É incomum que o público tenha a chance de assistir um espetáculo com a força deste Toda nudez será castigada trazido pela Armazém Companhia de Teatro. Não é com outro sentimento que não admiração que se vê um trabalho de tamanha consistência - prova da maturidade de um grupo coeso sob a batuta de um diretor que já deu várias provas de sua competência, Paulo de Moraes.
Montado à exaustão, o brilhante texto de Nelson Rodrigues (1912-1980) ganha uma roupagem ousada, extremamente original. Não se poderia esperar outra coisa do grupo, que já brindou o público com espetáculos que já marcaram seu lugar na história do teatro brasileiro contemporâneo, como Alice através do espelho (1999) e Pessoas invisíveis (2002).

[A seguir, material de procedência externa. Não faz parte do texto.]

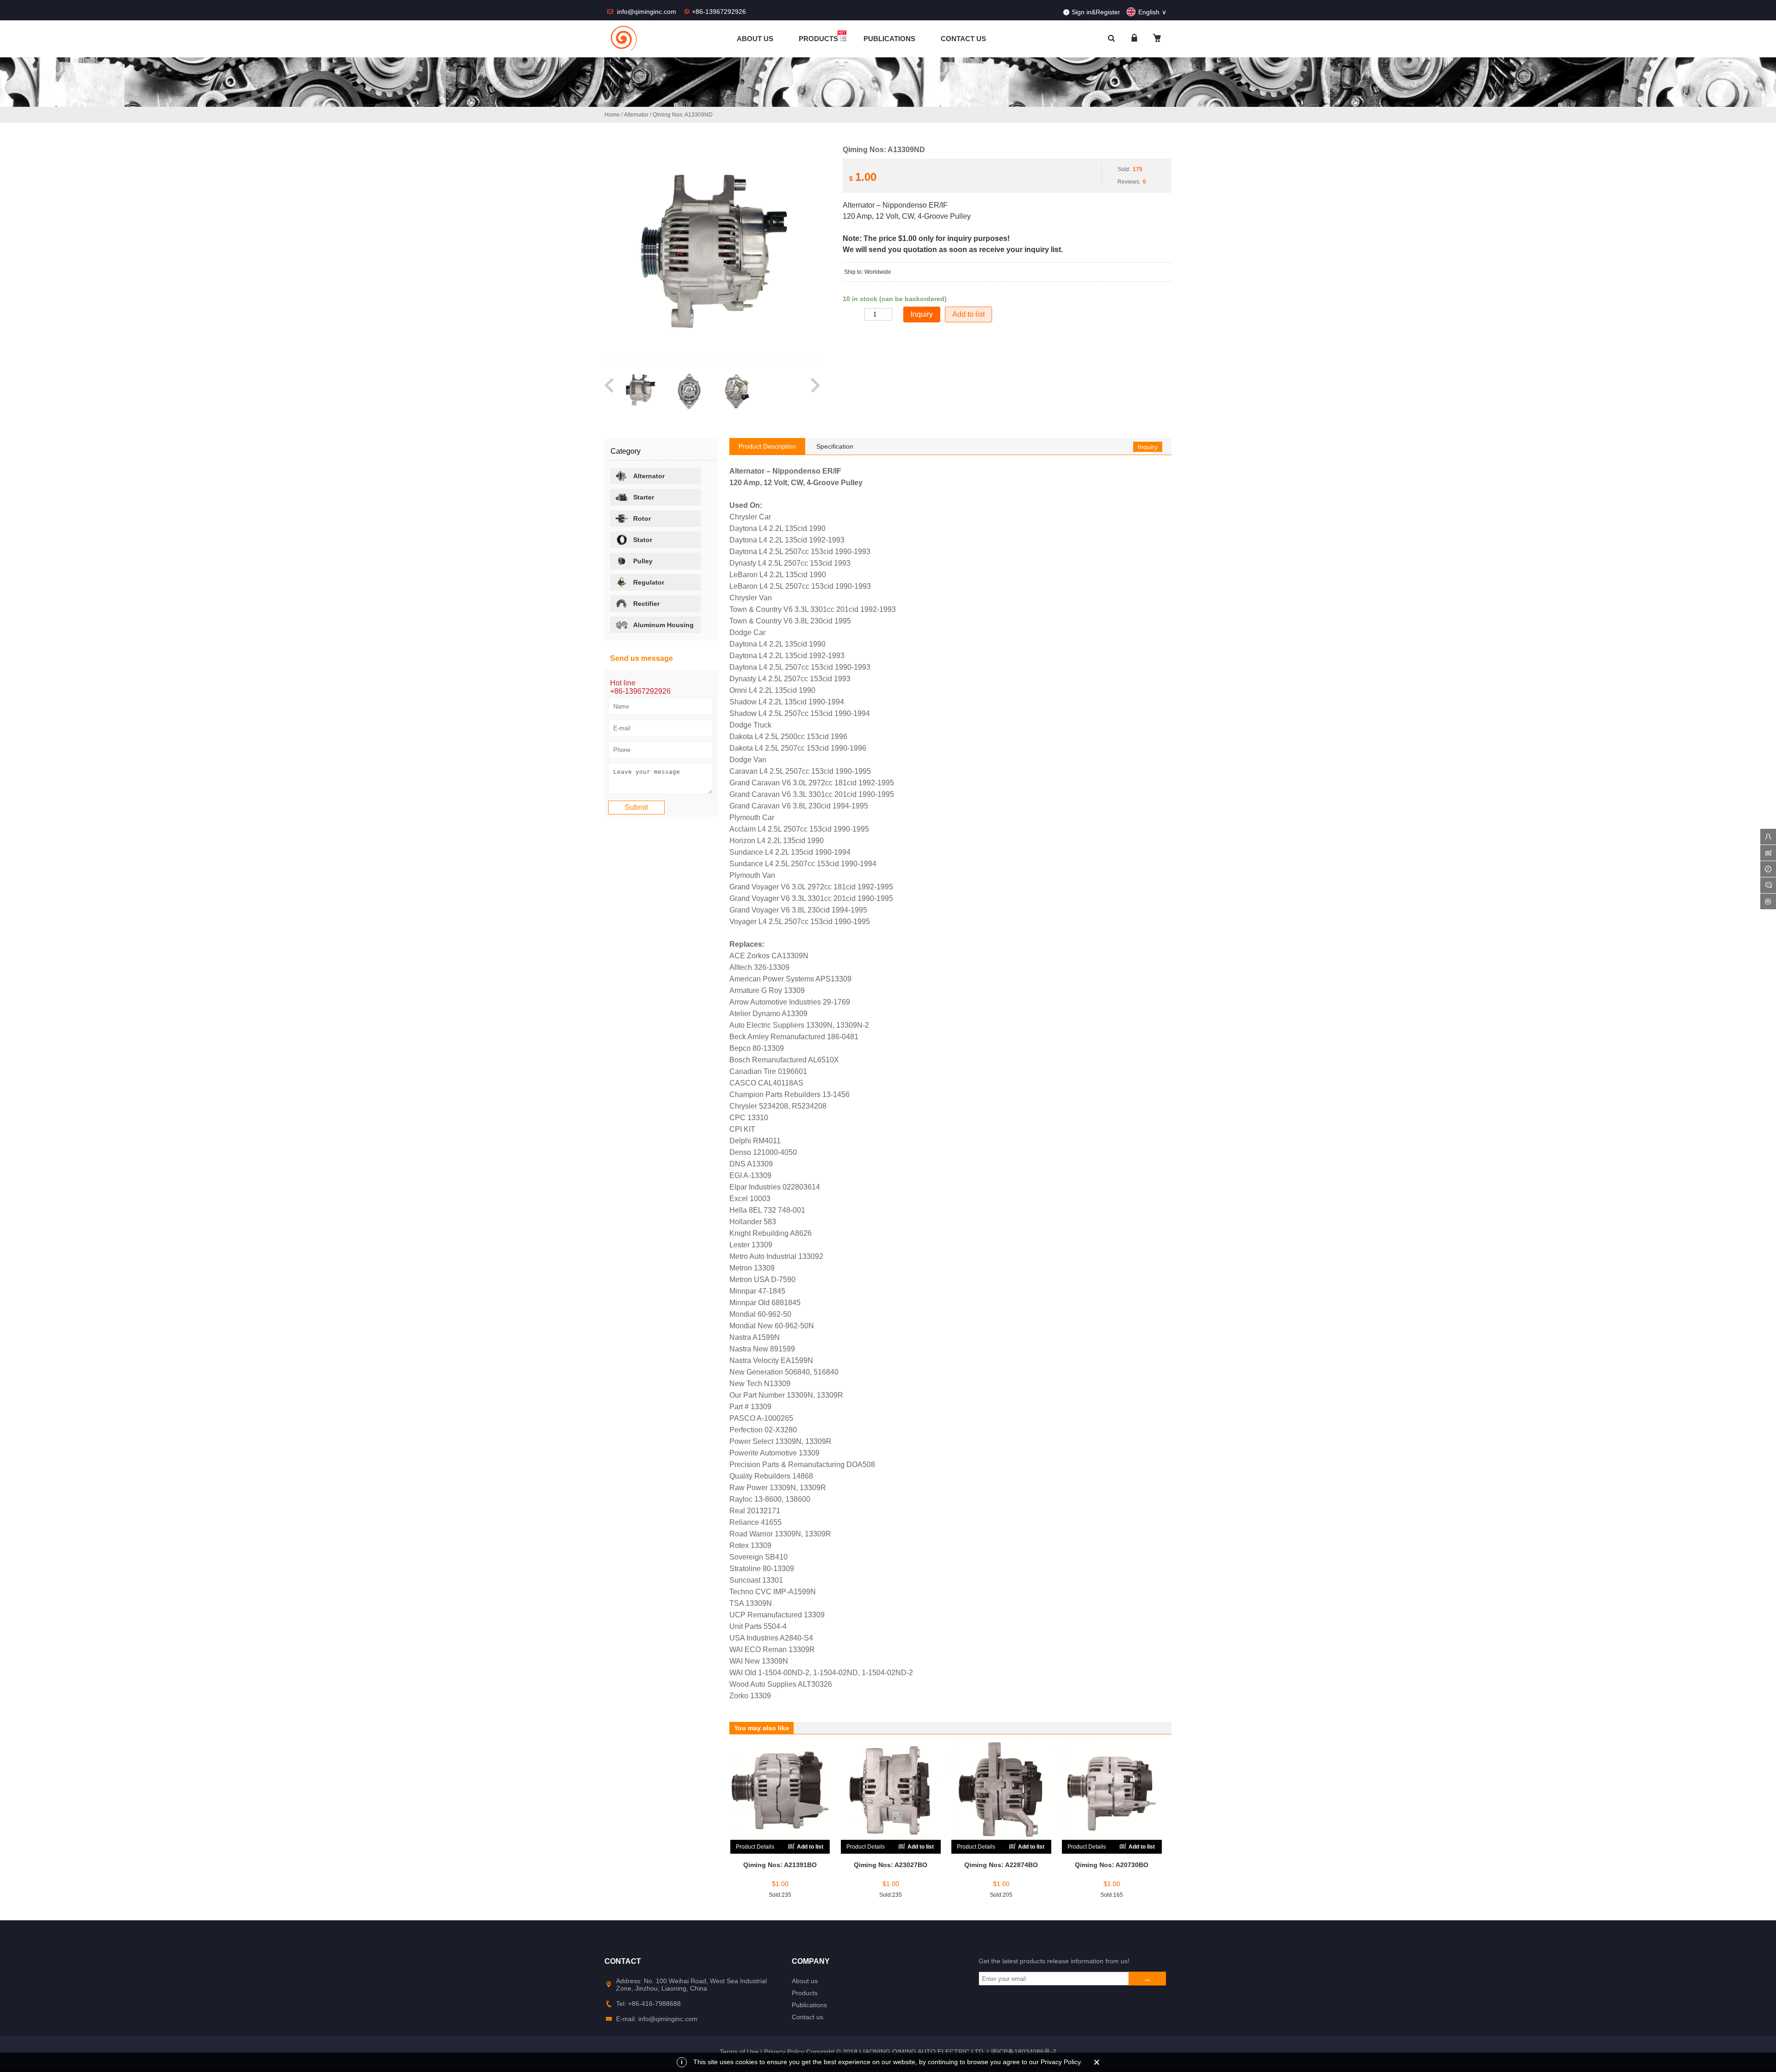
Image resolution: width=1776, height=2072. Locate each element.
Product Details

Formada em Curitiba no ano de 1987 e radicada no Rio de Janeiro desde 1998, a companhia se pautou principalmente pela busca de uma dramaturgia própria. A identidade alcançada por essa postura traz a segurança evidenciada nessa montagem de Toda nudez será castigada.
O início é absolutamente alucinante. O mergulho radical e violento joga o espectador fundo na poltrona e sinaliza que o que se segue é um percurso nada agradável por uma história que gradativamente ganha ares de pesadelo. E a expectativa não é frustrada. O subtítulo que Nelson atribui ao texto - "Obsessão em três atos" - é construído com precisão pelo grupo.

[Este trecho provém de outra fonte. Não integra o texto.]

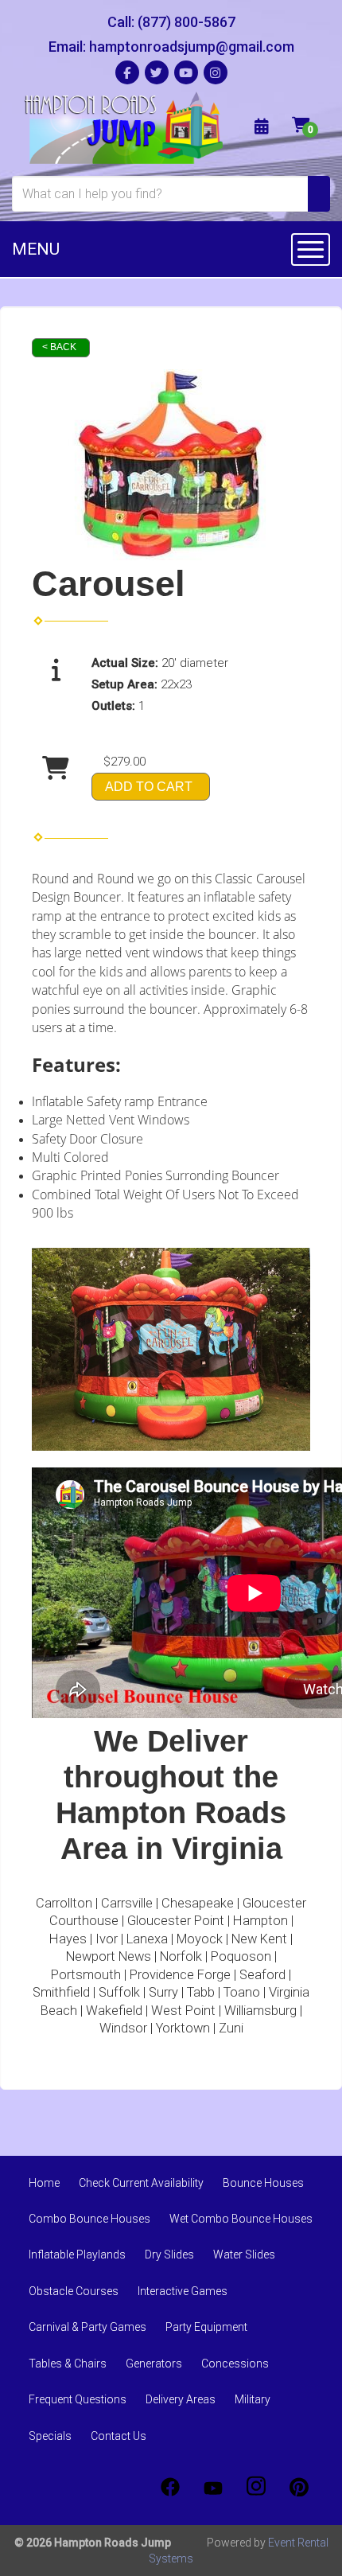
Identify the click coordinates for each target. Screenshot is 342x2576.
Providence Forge (180, 1974)
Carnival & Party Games (87, 2327)
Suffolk (119, 1992)
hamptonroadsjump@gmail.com (191, 46)
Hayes (68, 1939)
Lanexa (147, 1939)
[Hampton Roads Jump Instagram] (256, 2487)
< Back (59, 347)
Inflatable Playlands (77, 2254)
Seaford (262, 1974)
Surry (163, 1992)
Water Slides (244, 2254)
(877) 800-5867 (186, 22)
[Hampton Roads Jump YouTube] (213, 2487)
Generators (154, 2363)
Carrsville (127, 1903)
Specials (50, 2436)
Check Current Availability (141, 2183)
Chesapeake (197, 1903)
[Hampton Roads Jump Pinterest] (299, 2487)
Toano (241, 1992)
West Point (183, 2010)
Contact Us (118, 2436)
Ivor (106, 1939)
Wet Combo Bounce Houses (241, 2218)
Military (252, 2399)
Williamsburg (260, 2010)
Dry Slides (169, 2254)
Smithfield (61, 1992)
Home (44, 2183)
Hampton (260, 1920)
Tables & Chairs (68, 2363)
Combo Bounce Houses (89, 2218)
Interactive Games (182, 2291)
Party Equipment (206, 2327)
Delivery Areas (181, 2399)
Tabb (201, 1992)
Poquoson (241, 1956)
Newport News (108, 1956)
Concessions (235, 2363)
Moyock (200, 1939)
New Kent (259, 1939)
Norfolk (181, 1956)
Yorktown (183, 2028)
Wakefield (114, 2010)
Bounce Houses (263, 2183)
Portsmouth (86, 1974)
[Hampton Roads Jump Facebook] (170, 2487)
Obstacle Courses (74, 2291)
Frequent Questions (77, 2399)
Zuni (231, 2028)
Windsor (123, 2028)
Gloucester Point (175, 1920)
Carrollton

Classificada como uma de suas "tragédias cariocas", Toda nudez... coloca em questão um dos temas caros ao dramaturgo, o puritanismo. Conta a história de Herculano, um viúvo que reprime seus desejos em nome de uma castidade inflexível. É um homem devastado e sem perspectivas, que passa os dias chorando a morte da esposa.
A conselho de seu irmão Patrício, Herculano dirige-se embriagado ao bordel onde trabalha a prostituta Geni. Ela se apaixona instantaneamente por ele, que se entrega a ela no decorrer da história. O enlace entre os dois acarreta em uma sucessão de acontecimentos que desemboca em um desfecho trágico.
Os falsos moralismos, as hipocrisias e a força inexorável dos instintos humanos explodem a olhos vistos. Nelson conduz o fio narrativo com maestria: a história começa em um cenário caótico e descamba em um final violento e desolado. Não há um respiro; o espectro da tragédia ronda cada gesto, cada palavra.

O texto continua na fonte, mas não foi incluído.